** start of Record extracts **

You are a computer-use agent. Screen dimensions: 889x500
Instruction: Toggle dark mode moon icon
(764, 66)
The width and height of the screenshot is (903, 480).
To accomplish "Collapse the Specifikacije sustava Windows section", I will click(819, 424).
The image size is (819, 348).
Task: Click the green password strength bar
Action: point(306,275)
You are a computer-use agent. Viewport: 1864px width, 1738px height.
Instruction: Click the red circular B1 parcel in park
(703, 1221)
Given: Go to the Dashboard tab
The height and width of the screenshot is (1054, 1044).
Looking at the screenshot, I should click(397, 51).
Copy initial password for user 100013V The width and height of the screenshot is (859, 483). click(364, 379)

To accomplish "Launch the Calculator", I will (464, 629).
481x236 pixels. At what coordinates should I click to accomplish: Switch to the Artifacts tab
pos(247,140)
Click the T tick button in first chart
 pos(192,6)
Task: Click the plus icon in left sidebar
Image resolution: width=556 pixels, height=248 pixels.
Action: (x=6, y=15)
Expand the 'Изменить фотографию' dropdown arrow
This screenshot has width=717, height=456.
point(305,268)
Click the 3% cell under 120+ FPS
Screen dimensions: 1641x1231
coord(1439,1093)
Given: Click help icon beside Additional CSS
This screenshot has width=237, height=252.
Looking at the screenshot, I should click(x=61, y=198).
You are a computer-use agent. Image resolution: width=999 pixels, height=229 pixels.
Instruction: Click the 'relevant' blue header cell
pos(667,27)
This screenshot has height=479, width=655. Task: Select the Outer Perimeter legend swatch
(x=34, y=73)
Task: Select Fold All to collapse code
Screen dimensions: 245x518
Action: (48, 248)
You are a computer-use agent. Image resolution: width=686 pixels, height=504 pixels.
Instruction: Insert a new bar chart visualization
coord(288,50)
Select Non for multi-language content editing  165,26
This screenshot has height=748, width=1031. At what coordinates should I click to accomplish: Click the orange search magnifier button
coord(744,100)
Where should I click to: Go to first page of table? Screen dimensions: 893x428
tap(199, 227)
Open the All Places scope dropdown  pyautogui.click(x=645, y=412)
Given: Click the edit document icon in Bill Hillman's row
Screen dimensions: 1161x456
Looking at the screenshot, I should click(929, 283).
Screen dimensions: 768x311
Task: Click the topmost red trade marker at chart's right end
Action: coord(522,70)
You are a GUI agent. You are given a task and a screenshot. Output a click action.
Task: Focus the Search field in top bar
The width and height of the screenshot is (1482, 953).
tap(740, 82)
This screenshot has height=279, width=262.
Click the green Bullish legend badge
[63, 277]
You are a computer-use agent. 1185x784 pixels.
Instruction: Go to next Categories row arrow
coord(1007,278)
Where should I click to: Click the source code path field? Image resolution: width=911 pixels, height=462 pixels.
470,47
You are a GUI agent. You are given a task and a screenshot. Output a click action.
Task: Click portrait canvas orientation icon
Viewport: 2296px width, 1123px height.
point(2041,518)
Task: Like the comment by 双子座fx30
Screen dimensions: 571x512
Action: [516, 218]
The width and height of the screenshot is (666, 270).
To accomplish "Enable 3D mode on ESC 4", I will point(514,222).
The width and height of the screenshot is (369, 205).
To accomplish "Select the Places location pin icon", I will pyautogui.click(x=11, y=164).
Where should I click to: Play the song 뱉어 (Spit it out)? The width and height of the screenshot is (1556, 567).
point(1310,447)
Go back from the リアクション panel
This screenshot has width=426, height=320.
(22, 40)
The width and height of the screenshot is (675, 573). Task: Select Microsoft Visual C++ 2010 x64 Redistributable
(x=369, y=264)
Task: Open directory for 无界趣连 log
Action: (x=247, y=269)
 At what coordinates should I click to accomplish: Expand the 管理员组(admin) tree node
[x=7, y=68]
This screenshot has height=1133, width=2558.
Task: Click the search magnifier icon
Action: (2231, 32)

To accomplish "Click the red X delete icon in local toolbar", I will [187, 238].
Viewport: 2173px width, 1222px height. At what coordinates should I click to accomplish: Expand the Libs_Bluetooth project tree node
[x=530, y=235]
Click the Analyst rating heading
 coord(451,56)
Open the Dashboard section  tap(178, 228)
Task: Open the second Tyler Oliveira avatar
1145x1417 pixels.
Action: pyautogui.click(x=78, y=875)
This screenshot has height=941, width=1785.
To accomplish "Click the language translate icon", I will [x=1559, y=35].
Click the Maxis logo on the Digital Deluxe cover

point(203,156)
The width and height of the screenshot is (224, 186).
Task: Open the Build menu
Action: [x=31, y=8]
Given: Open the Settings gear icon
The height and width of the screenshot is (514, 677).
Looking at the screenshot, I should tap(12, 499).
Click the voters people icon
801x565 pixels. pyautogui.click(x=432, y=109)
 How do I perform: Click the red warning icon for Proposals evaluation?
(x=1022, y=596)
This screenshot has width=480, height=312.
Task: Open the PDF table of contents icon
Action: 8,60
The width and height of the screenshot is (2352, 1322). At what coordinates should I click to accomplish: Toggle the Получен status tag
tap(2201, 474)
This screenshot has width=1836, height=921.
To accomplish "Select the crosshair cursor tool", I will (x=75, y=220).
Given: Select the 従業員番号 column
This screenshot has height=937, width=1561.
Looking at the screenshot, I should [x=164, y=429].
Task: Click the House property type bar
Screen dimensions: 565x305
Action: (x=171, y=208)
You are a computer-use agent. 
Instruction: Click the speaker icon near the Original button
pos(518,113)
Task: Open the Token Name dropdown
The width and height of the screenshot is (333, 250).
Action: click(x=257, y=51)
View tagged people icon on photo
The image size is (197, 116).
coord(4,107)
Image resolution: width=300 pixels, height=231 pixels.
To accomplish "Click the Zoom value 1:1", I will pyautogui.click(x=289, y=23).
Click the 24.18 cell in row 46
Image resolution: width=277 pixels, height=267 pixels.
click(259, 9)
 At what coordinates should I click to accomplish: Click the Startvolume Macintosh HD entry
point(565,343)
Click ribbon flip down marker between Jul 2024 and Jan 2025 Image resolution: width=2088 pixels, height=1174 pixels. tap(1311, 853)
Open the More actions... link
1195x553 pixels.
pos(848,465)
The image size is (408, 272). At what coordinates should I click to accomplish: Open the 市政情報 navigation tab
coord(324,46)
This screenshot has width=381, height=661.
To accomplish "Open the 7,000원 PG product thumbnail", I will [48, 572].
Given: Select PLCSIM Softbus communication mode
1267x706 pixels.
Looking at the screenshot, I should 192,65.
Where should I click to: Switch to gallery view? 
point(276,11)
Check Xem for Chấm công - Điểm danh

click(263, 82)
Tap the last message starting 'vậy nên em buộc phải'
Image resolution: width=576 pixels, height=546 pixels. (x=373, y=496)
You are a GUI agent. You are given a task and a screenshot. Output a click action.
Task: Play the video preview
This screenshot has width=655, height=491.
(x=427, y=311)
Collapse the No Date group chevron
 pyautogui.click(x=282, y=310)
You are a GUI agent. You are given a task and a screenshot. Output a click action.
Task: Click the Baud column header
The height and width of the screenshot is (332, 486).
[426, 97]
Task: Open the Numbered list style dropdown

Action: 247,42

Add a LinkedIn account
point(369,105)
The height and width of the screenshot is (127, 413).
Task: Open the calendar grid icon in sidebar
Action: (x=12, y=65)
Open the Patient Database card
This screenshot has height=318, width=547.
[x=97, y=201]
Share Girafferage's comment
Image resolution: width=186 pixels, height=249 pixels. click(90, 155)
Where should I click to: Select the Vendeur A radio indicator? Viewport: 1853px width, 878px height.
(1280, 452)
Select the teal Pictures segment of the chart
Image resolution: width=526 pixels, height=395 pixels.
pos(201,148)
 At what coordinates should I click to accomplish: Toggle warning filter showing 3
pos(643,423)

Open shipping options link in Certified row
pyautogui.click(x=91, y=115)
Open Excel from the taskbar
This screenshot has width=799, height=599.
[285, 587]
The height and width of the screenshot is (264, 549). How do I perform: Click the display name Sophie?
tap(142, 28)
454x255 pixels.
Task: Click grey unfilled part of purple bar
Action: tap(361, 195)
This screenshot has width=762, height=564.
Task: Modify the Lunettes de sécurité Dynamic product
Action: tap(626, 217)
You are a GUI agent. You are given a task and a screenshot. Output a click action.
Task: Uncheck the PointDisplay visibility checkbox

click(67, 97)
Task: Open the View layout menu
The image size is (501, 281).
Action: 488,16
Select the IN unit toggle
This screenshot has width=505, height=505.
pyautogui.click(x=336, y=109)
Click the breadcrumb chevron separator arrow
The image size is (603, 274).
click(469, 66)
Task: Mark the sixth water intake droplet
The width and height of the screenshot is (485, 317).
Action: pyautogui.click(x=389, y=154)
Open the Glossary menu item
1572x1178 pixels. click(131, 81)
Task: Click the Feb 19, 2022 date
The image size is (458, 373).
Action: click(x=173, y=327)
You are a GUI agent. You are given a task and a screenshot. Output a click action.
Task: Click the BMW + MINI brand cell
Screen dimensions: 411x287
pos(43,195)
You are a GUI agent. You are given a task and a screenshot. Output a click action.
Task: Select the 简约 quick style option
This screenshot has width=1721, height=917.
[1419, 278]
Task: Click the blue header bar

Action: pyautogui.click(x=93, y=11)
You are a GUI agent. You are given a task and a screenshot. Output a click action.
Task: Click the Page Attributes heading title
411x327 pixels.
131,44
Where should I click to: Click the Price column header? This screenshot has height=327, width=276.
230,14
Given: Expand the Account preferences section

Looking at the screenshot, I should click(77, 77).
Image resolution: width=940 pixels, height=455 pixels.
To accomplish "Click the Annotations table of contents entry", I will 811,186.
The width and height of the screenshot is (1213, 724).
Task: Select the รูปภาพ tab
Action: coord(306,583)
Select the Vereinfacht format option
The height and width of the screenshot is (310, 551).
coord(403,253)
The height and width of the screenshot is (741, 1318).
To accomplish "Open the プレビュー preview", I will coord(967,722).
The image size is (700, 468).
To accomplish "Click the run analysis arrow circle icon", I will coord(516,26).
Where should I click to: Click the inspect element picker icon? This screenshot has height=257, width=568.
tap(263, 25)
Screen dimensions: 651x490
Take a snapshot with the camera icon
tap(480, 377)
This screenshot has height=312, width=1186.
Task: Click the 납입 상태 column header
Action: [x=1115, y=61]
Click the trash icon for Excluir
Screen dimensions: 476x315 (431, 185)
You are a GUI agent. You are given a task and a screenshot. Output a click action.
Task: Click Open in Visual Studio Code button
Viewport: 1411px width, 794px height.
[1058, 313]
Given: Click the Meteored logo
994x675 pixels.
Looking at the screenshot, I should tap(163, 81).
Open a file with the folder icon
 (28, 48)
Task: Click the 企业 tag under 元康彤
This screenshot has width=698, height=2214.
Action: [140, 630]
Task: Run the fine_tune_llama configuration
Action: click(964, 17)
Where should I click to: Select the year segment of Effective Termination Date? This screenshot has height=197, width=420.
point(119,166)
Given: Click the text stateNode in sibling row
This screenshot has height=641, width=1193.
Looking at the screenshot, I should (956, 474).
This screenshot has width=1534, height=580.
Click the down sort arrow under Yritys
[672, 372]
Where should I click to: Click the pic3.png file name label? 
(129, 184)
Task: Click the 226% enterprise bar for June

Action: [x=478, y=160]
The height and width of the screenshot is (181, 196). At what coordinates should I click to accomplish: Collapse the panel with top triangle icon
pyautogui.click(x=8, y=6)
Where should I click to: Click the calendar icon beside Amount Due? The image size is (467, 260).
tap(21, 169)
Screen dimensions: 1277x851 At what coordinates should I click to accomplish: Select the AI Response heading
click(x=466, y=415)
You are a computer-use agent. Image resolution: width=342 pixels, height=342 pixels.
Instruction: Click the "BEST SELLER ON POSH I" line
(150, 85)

** end of Record extracts **

Required work
Report every line of the rows above that contains the word "Switch", matching case exactly.

Written solution
481x236 pixels. At what coordinates should I click to accomplish: Switch to the Artifacts tab
Where should I click to: Switch to gallery view? 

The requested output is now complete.